Fried baby artichokes, a Gusto mainstay, anchor a seasonal starter—more Greenmarket than Italian cuisine—featuring fresh ricotta and a bright-green symphony of pea leaves, big sweet peas and spring-onion puree. Featherlight raviolini, the only pasta on the menu, depart even further from their old-world roots with a subtly spicy, butter-enriched French-Creole seafood sauce and a filling of lobster and crawfish. And succulent skate fingers don’t even speak a word of Italian, with their crisp cornmeal crust and refreshing, tangy rhubarb-cabbage slaw.

The entrées we sampled, meanwhile, were as notable for their splashy vertical presentations as for their clean, clear flavors. A reengineered trout almandine featured perfectly seared stacked fillets, luxuriating in a phosphorescent parsley pesto with slivered almonds, horseradish cream and matchstick celery root. An enormous English-cut lamb chop, gloriously bloody and marinated in rosemary and anchovies, hid under a buttery heap of miniature carrots and fennel. It was missing only one thing: The Harrison’s ought-to-be-legendary duck-fat fries with lemony mayo, an à la carte side so compulsively unhealthy, I felt like a junky digging for the last crispy bits.

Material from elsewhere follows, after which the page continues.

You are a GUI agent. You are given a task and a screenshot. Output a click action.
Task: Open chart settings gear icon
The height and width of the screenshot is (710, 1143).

Pastry chef Colleen Grapes also skillfully toys with the refined-rustic dichotomy—in an olive oil cake that’s like a lush cross between sponge and angel food, with tart brûléed grapefruit; and in a delicate chocolate tart, its ganache swaddled in an unlikely pretzel crust, with a single potato chip balanced on top. Grapes, a Red Cat veteran, recently returned to the Bradley fold after a brief tenure at Irving Mill. Like an auteur director, Bradley inspires not just great performances, but a loyal cast, too.

355 Greenwich St at Harrison St (212-274-9310). Subway: 1 to Franklin St. Mon–Thu 5:30–11pm; Fri, Sat 5:30–11:30pm; Sun 5–10pm. Average main course: $24.